We are not in contact anymore, but this isn’t a reason enough to remove him from the list of people I consider very important in my life. He is my best friend. He is someone I have always been dependent upon. He very much completes me. The person who knows me inside out. He is one person who can understand my silence and understand the reason behind my smile, he could make out that I am worried just by listening to my voice, I miss him. I love him and he would always be a very integral part of my life. He always has this cute little kid smile on his face. He finishes one novel in like one year, he is a die hard fan of Malaika Arora Khan (I don’t understand why). I used to sing on phone while talking to him and he listened patiently. He completes me and now when we don’t talk anymore, I feel this gap, a sinking feeling almost everyday. I just loved the way he waited for my birthday. I loved making cards for him. He is a very brilliant businessman. I wish all his future business plans come out successfully, I wish he earns lots and loads of money.

Mani 🙂

She has chubby cheeks, big eyes and an all time smiling face. We met during a crash course for our law school entrance exam and instantly became friends. We used to study together and I used to finish the garlic pickle she got from home. I still have the lovely card she gave me on my birthday.

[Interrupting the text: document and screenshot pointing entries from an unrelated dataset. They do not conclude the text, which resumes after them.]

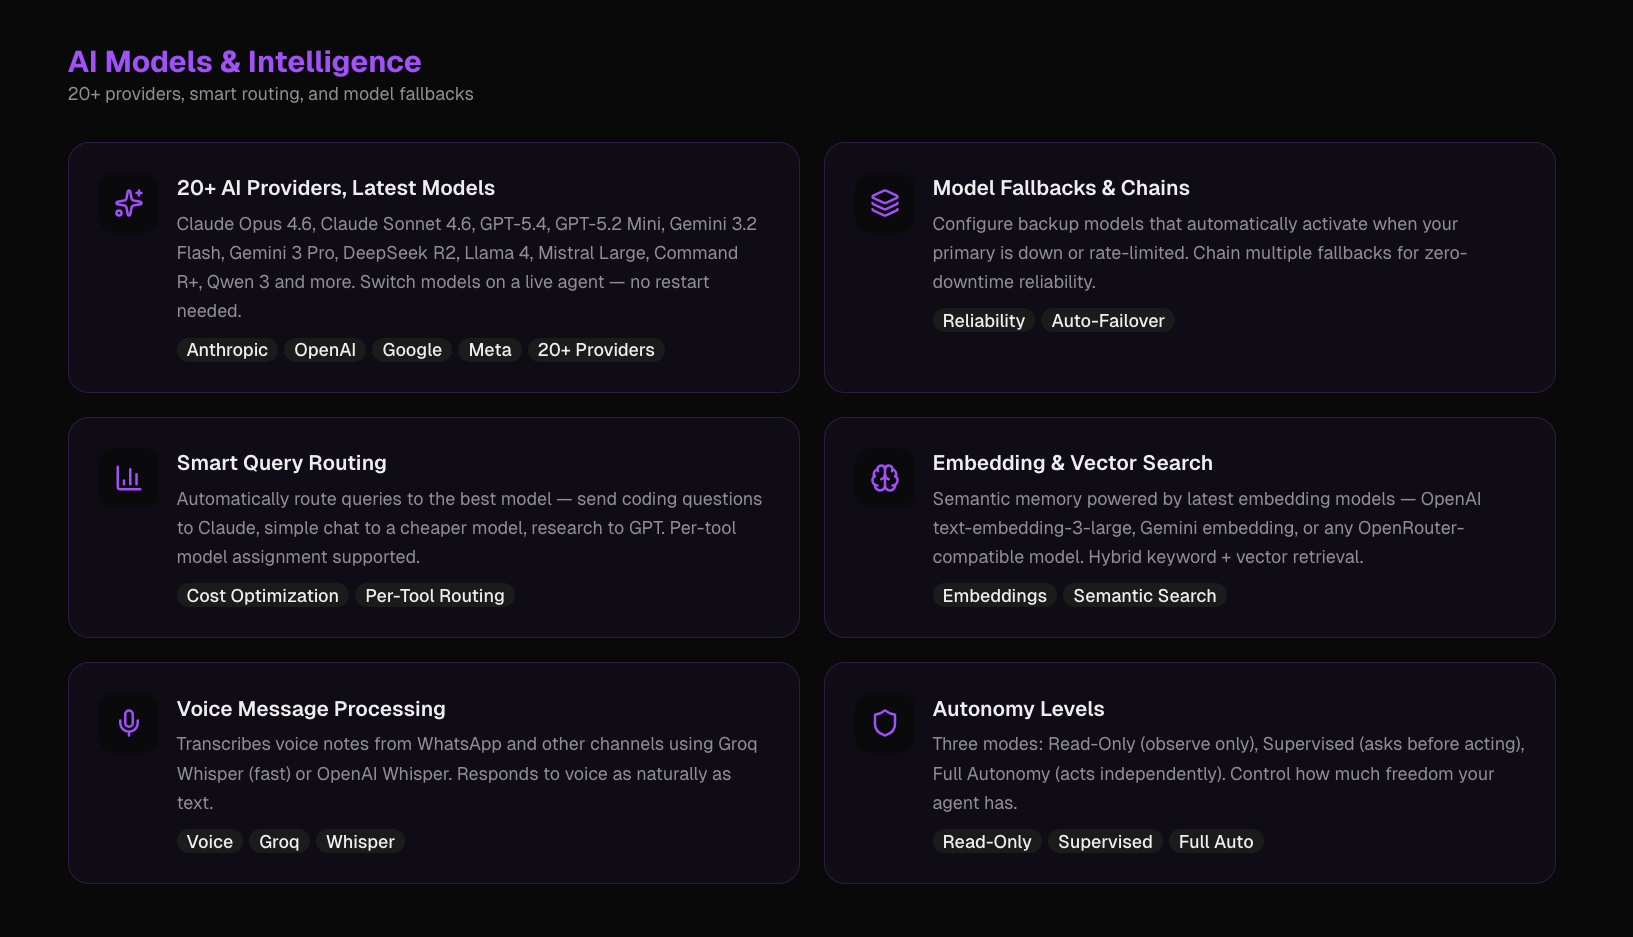Select the Supervised autonomy tag
1633x937 pixels.
[x=1105, y=842]
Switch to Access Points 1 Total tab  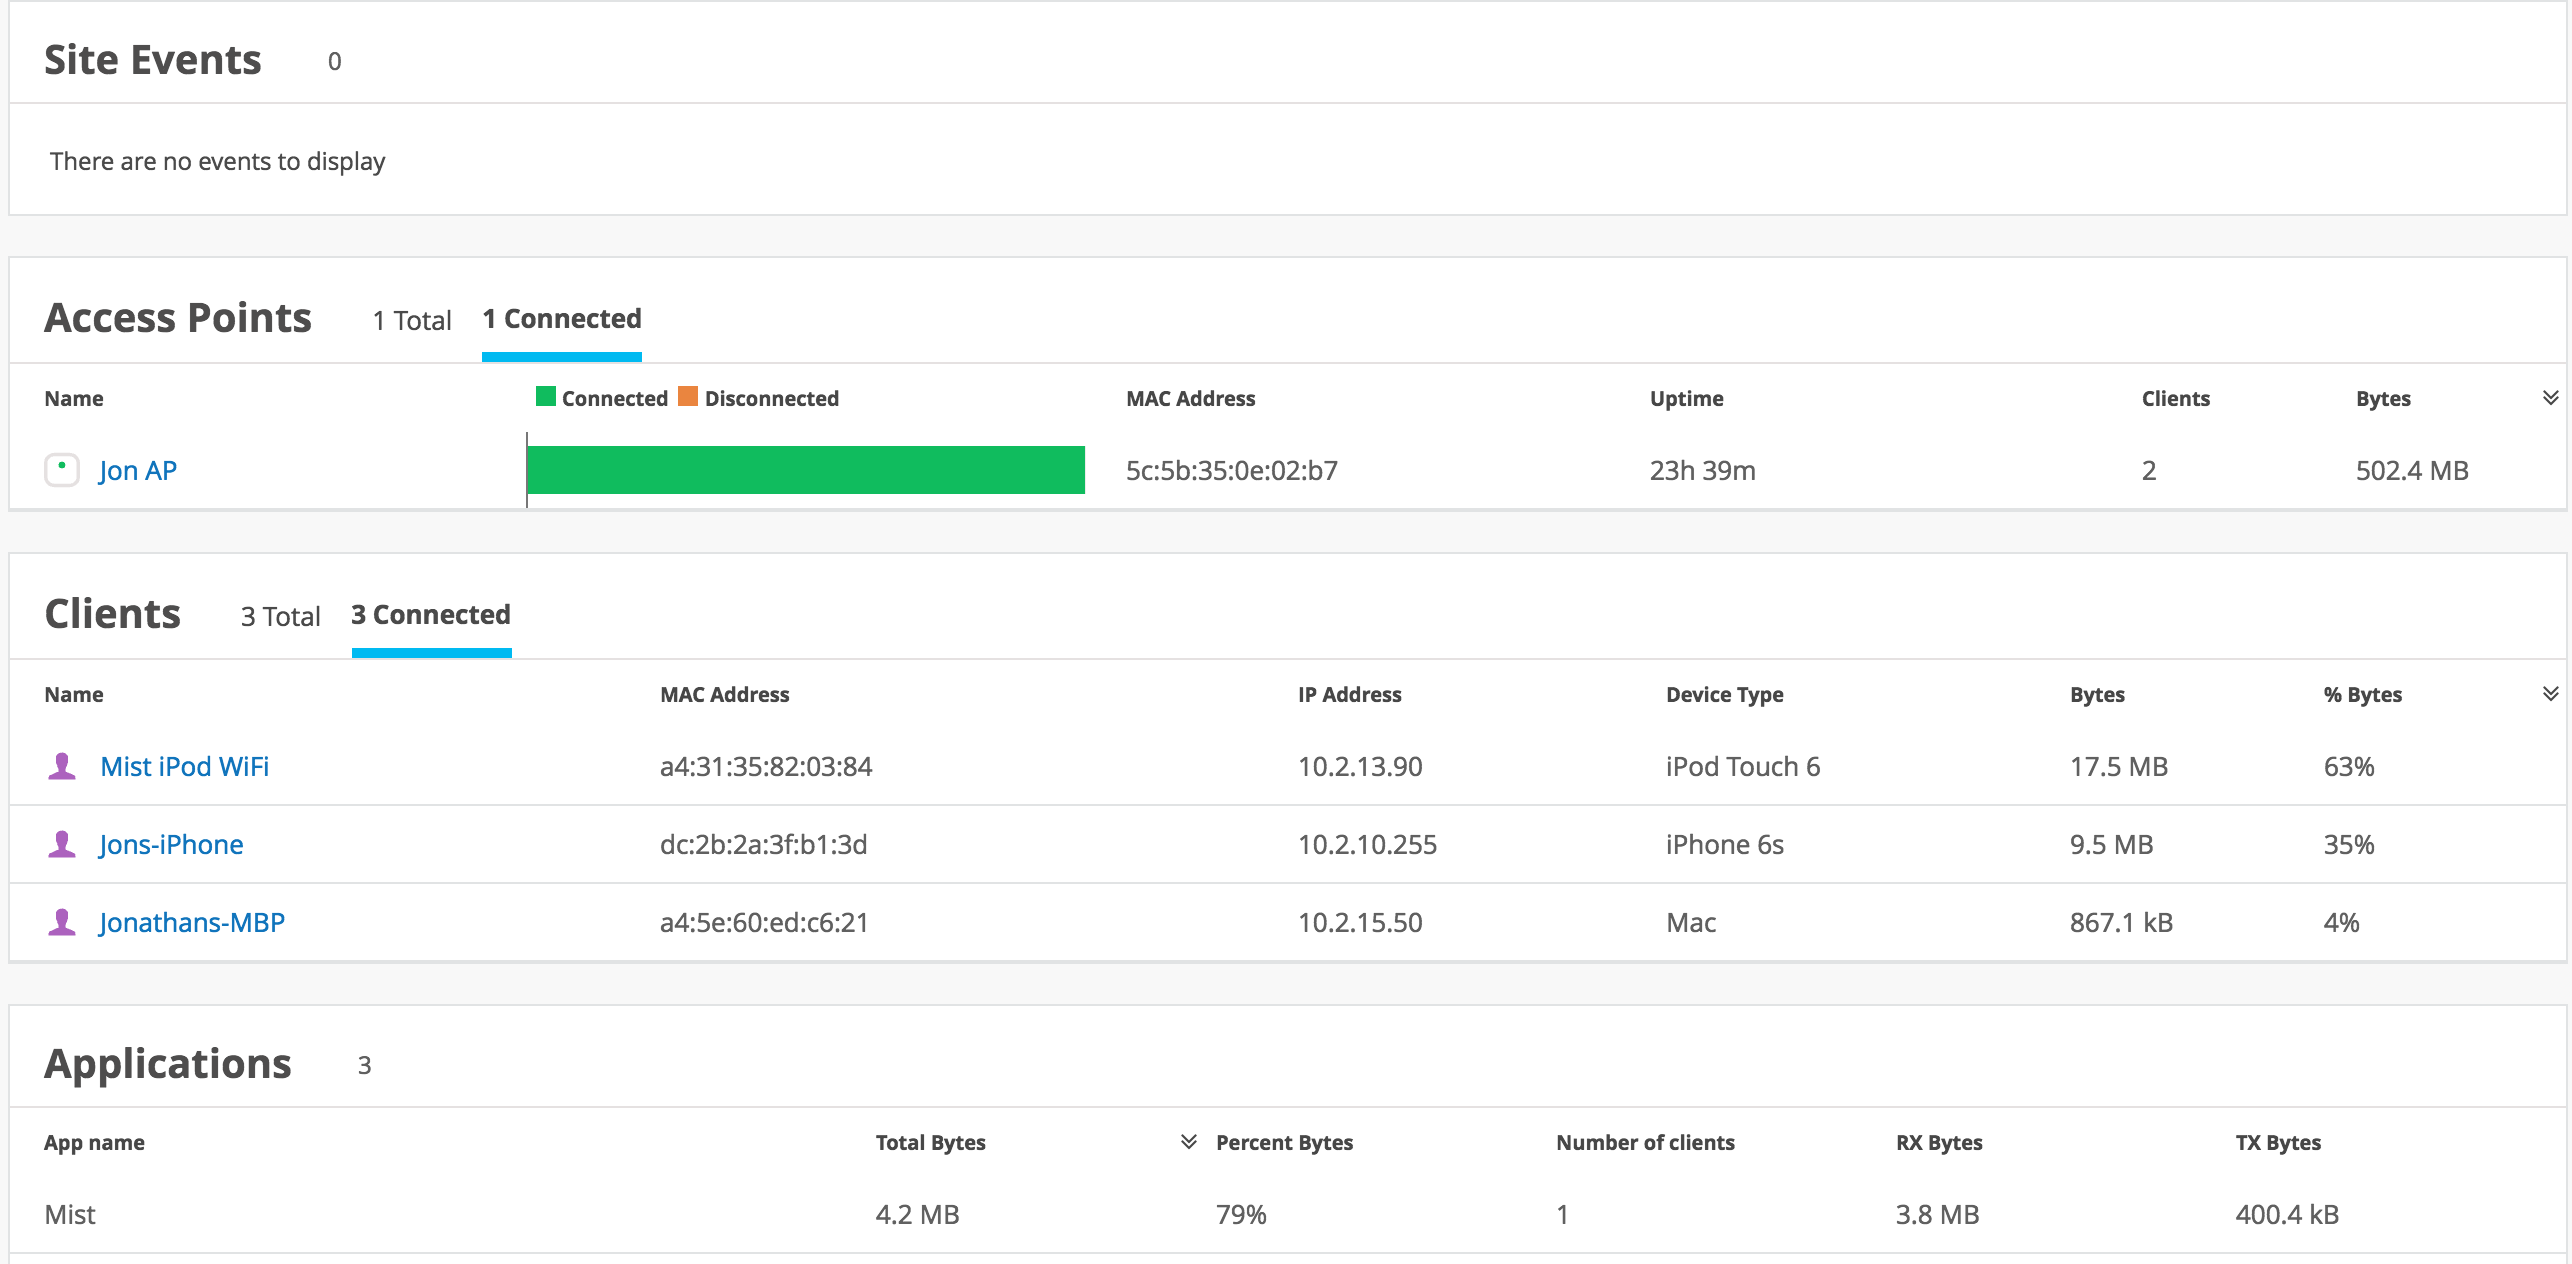(x=412, y=320)
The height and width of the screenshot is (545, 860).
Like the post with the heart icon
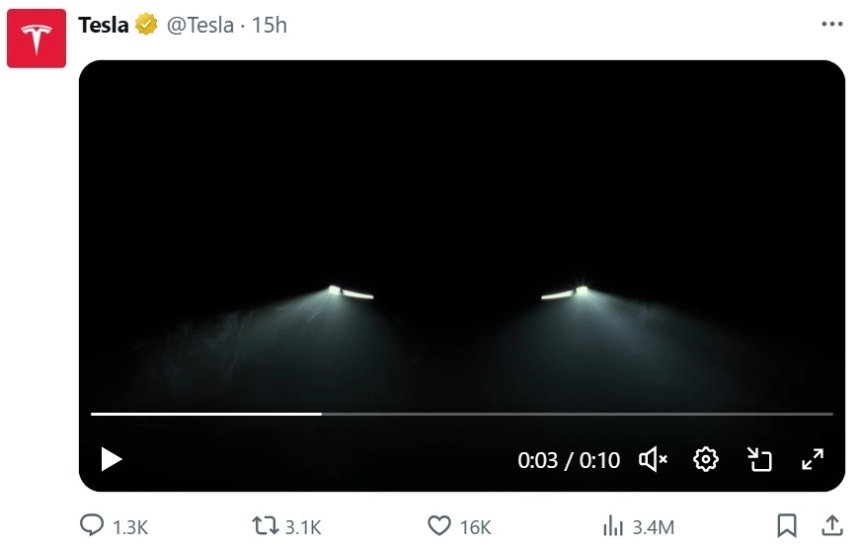tap(439, 526)
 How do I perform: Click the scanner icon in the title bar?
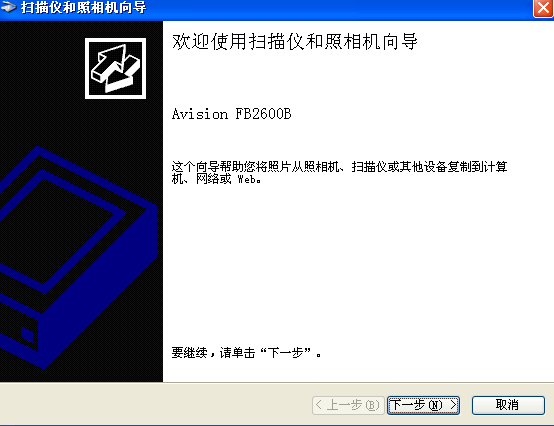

I hate the fact that we hail from different cities and can’t manage to meet very frequently. She is very innocent, hard-working and a very pessimist female. She gets stressed over small small things. I am really happy that she got into the University, she wanted to pursue her law studies from. Congratulations darling! I am waiting to meet you and go shopping with you. The last time we shopped together was May, 2008. I wish you become a sexy advocate, I wish to see you get married to the fair and handsome guy you dream of and I wish that distance never comes between us.

Gorgeous 🙂

She has got big Indian eyes. Everything about her is Indian from dressing to moral values. She is simple, energetic and always up for something or the other. I am telling you everybody should have a person like her in their life. She is a patient and kind sweetheart.. I wish her life to be a little different from what it is now. She keeps family above everything else and knows how to love unconditionally. She worries too much sometimes which affects her health. A very practical and straight forward person, she gets bored very easily. The best part about her is the way she understands what I want say even when Iam struggling with the right words and never judges people. I attended her wedding and she looked breathtakingly beautiful. She loves flowers. She also loves kids. Every baby just loves to sleep in her lap. I usually forget her birthday and she never complains.  How I wish I could stay longer with her. I wish her a blissful life, I wish she gets everything that god can afford, I wish her fun holidays, romantic evenings and many many babies.